# Is it possible to reference a Power Query in another workbook?



## cr731 (Jan 26, 2016)

I have a workbook containing some Power Query queries.  It's a rather involved set up in pulling from different sources and linking tables, so it's tedious to do.  But I want to use these queries in a few different ways, that require me to have different workbooks storing the output.

Is there a way to reference Workbook A's Power Query model from Workbook B to avoid having to recreate the entire model?

Or is there a better way to basically share the query between workbooks?

I know I can copy/paste from the Advanced Editor, but this is time consuming and if I potentially need to change some part of the query, I need to change it in many places.


----------



## Matt Allington (Jan 28, 2016)

Cut and paste in the advanced editor is the current best method. In Excel 2016 there is better VBA support, but the effort to build something would be more than the cut and paste I think. If you have multiple queries, just save the master workbook with a new name and start from there. 

An alternative approach is to load all the queries as tables in the master workbook. Then do a simple table import into any other workbook that needs it. The second workbook will not trigger a query refresh on the first, so you will need to either manually refresh the first workbook or schedule it using power update or some other method.


----------



## ooptennoort (Jun 8, 2022)

Matt Allington said:


> Cut and paste in the advanced editor is the current best method. In Excel 2016 there is better VBA support, but the effort to build something would be more than the cut and paste I think. If you have multiple queries, just save the master workbook with a new name and start from there.
> 
> An alternative approach is to load all the queries as tables in the master workbook. Then do a simple table import into any other workbook that needs it.

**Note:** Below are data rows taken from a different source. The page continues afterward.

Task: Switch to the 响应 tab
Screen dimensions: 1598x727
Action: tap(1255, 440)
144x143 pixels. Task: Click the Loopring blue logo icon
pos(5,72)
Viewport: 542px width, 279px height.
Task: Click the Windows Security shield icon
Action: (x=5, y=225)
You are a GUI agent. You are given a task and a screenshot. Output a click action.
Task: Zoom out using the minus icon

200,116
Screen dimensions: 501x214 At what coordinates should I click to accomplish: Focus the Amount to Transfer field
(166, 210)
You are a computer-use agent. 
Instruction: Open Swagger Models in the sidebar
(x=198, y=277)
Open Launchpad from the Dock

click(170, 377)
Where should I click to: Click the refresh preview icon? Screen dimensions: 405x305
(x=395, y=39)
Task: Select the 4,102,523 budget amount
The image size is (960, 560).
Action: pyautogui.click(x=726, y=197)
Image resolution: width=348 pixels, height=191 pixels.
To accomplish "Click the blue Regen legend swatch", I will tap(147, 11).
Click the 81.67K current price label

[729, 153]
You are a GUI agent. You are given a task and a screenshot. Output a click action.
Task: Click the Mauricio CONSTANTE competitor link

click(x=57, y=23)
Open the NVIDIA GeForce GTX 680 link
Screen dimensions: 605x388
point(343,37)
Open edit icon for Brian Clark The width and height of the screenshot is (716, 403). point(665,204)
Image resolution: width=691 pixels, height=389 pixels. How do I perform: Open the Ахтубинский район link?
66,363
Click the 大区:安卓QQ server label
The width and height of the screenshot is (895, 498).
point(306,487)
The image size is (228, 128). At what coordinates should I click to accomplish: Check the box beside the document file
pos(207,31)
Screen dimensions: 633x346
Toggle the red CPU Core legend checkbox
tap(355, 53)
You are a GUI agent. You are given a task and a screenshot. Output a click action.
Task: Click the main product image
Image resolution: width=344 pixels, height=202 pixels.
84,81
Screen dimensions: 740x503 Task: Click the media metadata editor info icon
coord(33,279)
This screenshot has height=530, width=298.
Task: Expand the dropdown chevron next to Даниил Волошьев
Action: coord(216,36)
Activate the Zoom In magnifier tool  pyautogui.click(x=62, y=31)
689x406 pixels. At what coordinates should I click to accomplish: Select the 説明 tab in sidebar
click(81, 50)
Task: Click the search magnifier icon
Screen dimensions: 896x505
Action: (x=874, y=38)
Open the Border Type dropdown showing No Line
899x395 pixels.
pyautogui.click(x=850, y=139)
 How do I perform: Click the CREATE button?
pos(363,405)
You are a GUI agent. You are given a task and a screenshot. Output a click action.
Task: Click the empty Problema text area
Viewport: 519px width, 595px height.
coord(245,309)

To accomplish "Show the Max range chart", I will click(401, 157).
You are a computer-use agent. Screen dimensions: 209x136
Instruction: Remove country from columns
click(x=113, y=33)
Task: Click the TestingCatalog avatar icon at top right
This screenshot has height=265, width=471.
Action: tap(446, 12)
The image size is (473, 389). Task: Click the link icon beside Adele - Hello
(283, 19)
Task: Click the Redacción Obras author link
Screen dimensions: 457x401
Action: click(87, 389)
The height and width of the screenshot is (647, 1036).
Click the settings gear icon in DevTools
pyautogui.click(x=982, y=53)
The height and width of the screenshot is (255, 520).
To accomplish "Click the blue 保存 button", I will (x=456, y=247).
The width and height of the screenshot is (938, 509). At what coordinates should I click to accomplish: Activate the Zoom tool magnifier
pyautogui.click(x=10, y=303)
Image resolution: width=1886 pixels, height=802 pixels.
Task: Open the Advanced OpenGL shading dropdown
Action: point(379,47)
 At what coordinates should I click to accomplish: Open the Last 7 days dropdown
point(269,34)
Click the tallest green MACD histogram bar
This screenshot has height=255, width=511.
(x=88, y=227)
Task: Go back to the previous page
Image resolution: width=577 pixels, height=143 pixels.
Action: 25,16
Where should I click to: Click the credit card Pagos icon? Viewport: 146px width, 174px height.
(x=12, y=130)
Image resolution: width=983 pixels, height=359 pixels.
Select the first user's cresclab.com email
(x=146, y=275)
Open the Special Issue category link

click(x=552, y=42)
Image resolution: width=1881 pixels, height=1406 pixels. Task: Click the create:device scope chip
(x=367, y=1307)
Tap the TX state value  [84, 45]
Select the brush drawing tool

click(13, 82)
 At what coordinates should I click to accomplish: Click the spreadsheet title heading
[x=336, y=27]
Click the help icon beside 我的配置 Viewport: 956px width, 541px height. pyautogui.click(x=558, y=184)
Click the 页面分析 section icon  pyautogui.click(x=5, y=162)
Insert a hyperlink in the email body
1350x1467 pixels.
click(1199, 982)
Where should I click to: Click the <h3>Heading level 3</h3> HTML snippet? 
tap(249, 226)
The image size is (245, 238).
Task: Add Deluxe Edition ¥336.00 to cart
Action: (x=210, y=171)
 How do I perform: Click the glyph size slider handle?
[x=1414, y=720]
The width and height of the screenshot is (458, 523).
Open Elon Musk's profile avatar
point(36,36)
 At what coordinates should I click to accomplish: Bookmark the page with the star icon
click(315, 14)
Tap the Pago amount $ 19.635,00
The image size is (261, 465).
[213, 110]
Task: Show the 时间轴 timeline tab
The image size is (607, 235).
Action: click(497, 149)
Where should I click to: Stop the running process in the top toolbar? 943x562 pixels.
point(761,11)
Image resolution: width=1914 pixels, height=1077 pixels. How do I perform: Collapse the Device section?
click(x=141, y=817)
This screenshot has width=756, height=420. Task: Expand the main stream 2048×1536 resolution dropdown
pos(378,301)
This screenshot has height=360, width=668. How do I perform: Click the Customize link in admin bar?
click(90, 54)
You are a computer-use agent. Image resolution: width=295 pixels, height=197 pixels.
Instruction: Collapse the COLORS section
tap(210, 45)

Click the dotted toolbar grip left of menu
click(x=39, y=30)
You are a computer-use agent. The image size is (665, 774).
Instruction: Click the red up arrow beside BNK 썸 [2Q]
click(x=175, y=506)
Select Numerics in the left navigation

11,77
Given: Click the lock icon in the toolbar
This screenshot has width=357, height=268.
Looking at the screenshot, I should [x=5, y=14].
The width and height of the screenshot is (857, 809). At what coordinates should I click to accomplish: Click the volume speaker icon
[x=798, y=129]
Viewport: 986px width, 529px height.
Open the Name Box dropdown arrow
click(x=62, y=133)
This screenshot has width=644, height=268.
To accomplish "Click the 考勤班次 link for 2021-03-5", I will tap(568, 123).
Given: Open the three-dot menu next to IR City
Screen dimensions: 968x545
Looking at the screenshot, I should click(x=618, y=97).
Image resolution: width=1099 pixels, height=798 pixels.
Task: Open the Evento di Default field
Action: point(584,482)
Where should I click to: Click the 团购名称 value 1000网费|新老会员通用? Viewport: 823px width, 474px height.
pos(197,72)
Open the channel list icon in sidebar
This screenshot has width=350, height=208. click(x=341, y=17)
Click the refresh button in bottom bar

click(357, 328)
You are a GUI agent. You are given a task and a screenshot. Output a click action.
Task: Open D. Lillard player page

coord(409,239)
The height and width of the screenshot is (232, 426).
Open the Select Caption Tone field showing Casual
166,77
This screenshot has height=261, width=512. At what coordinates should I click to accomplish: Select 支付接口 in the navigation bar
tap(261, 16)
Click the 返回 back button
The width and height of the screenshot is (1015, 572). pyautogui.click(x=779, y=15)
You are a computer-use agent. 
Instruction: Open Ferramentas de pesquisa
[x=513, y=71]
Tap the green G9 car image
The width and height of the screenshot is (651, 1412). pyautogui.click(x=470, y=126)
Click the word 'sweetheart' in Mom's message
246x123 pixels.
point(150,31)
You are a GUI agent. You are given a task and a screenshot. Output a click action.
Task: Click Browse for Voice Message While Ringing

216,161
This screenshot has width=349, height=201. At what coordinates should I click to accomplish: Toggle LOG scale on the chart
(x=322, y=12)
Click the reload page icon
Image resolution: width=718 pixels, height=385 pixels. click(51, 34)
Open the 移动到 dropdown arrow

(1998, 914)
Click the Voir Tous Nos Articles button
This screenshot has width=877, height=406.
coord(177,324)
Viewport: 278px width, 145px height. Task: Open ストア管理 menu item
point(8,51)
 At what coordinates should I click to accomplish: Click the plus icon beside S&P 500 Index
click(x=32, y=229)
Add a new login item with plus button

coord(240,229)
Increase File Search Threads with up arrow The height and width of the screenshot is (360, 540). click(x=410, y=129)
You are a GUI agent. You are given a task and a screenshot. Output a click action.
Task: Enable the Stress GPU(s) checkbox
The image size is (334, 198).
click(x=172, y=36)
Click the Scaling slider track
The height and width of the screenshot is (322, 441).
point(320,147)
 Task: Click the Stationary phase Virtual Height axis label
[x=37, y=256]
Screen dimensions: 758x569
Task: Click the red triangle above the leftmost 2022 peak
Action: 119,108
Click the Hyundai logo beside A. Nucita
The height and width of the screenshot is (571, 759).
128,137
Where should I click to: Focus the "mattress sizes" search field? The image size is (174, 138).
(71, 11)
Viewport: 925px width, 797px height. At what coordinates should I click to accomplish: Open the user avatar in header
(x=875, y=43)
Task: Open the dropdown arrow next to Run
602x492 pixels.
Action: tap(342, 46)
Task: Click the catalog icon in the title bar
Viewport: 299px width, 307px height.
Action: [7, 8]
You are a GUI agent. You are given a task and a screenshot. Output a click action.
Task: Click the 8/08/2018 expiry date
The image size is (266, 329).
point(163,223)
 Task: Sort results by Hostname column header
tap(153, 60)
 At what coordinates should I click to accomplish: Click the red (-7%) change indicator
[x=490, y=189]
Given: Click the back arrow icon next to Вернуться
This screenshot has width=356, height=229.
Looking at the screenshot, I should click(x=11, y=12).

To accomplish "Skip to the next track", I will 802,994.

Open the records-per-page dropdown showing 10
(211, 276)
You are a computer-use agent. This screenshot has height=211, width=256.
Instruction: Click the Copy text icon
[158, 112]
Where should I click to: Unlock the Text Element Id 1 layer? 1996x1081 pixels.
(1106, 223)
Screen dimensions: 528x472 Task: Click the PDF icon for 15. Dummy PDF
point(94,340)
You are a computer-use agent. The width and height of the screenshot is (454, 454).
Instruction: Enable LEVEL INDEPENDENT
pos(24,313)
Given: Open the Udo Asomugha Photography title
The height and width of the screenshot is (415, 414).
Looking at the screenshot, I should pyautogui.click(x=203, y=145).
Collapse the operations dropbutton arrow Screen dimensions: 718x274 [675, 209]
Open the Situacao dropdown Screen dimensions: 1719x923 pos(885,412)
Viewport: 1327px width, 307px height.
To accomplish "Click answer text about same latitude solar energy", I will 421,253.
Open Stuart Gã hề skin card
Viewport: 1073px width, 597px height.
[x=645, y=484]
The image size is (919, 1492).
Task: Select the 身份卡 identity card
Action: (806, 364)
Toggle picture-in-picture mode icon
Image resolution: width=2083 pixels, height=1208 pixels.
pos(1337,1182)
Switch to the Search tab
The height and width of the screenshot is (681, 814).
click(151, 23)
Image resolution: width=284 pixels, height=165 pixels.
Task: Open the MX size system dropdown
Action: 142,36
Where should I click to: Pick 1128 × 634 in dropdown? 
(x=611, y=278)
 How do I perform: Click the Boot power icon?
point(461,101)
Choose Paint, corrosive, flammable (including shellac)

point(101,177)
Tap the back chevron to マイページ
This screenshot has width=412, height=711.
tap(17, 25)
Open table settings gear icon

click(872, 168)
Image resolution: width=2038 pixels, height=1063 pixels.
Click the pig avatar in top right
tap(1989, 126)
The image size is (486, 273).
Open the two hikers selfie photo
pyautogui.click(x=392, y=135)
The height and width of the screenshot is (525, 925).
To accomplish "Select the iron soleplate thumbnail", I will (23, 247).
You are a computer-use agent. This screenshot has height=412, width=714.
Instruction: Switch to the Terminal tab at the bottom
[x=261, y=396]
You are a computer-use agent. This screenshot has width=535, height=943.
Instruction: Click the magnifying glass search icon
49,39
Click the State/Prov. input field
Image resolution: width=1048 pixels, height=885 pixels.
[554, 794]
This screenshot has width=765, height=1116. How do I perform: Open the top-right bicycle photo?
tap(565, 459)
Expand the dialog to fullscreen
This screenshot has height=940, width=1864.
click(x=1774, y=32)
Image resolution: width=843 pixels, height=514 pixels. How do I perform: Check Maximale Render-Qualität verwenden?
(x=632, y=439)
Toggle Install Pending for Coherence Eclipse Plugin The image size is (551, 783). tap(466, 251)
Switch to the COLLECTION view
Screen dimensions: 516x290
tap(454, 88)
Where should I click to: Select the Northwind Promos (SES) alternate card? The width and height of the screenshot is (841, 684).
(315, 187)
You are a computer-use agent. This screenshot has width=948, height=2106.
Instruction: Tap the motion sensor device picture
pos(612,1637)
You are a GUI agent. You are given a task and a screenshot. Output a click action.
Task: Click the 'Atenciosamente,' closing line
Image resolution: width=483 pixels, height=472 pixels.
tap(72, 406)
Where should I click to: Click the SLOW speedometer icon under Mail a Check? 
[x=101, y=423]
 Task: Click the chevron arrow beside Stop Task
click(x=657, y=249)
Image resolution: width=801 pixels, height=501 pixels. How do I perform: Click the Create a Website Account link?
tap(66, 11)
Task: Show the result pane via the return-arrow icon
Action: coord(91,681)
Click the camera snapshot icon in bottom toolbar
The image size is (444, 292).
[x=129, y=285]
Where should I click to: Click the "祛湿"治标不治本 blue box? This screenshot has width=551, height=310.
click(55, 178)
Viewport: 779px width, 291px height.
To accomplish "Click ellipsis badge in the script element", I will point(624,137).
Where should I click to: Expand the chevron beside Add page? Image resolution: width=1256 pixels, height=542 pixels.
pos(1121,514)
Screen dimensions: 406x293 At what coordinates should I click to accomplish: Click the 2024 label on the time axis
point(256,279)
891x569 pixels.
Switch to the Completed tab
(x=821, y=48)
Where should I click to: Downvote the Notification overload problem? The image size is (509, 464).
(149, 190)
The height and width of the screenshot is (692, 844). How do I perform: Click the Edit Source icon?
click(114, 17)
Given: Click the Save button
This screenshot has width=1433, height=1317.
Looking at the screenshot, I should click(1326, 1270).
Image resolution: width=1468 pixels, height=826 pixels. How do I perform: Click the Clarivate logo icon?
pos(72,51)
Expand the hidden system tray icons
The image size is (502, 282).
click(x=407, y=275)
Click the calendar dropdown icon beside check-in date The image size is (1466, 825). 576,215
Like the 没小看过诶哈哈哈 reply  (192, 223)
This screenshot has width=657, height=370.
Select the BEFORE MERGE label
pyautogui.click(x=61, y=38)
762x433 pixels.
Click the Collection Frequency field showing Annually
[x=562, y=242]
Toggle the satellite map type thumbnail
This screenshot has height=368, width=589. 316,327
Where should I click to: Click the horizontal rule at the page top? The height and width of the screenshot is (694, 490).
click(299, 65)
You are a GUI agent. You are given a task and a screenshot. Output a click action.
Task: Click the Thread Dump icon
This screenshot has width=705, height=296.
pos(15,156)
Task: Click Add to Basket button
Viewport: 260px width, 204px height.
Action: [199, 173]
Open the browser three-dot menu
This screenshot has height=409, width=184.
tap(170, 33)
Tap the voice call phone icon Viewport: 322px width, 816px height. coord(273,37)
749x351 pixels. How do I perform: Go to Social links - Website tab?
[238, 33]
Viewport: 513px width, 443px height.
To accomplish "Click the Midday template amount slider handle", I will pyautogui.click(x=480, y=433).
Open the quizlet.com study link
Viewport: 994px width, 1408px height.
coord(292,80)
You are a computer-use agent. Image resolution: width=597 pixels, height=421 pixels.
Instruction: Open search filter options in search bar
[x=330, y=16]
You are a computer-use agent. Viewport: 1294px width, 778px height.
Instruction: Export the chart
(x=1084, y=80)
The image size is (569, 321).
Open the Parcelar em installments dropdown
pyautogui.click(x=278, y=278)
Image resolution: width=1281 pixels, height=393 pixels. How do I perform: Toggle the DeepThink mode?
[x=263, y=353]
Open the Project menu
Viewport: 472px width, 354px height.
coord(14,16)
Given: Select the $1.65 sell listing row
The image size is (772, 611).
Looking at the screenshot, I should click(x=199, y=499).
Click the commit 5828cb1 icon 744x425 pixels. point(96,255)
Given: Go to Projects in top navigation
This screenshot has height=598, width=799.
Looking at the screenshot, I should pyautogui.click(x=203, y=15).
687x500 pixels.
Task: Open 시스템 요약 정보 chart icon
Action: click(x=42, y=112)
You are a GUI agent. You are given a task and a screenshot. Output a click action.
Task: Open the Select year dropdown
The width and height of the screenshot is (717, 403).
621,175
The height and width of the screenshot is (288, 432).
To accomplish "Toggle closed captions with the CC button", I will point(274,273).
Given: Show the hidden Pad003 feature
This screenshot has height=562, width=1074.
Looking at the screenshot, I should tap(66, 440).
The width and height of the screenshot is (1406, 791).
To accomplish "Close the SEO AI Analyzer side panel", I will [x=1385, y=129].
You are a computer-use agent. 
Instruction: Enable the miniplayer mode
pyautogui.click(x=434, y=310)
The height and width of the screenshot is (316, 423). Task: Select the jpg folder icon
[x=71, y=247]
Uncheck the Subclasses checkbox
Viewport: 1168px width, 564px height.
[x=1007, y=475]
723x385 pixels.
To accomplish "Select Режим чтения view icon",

The second workbook will not trigger a query refresh on the first, so you will need to either manually refresh the first workbook or schedule it using power update or some other method.


Has PQ evolved in any way since last post to accommodate referencing of queries between, rather than within, workbooks, WITHOUT loading in sheets/tables (or copy pasting the query  ). Perhaps even syncing them??


----------



## ooptennoort (Jun 8, 2022)

ooptennoort said:


> Has PQ evolved in any way since last post to accommodate referencing of queries between, rather than within, workbooks, WITHOUT loading in sheets/tables (or copy pasting the query  ). Perhaps even syncing them??


What about automating data flows (if that is the right jargon)? Can above be achieved with say Power Automate?? (If so, how?)


----------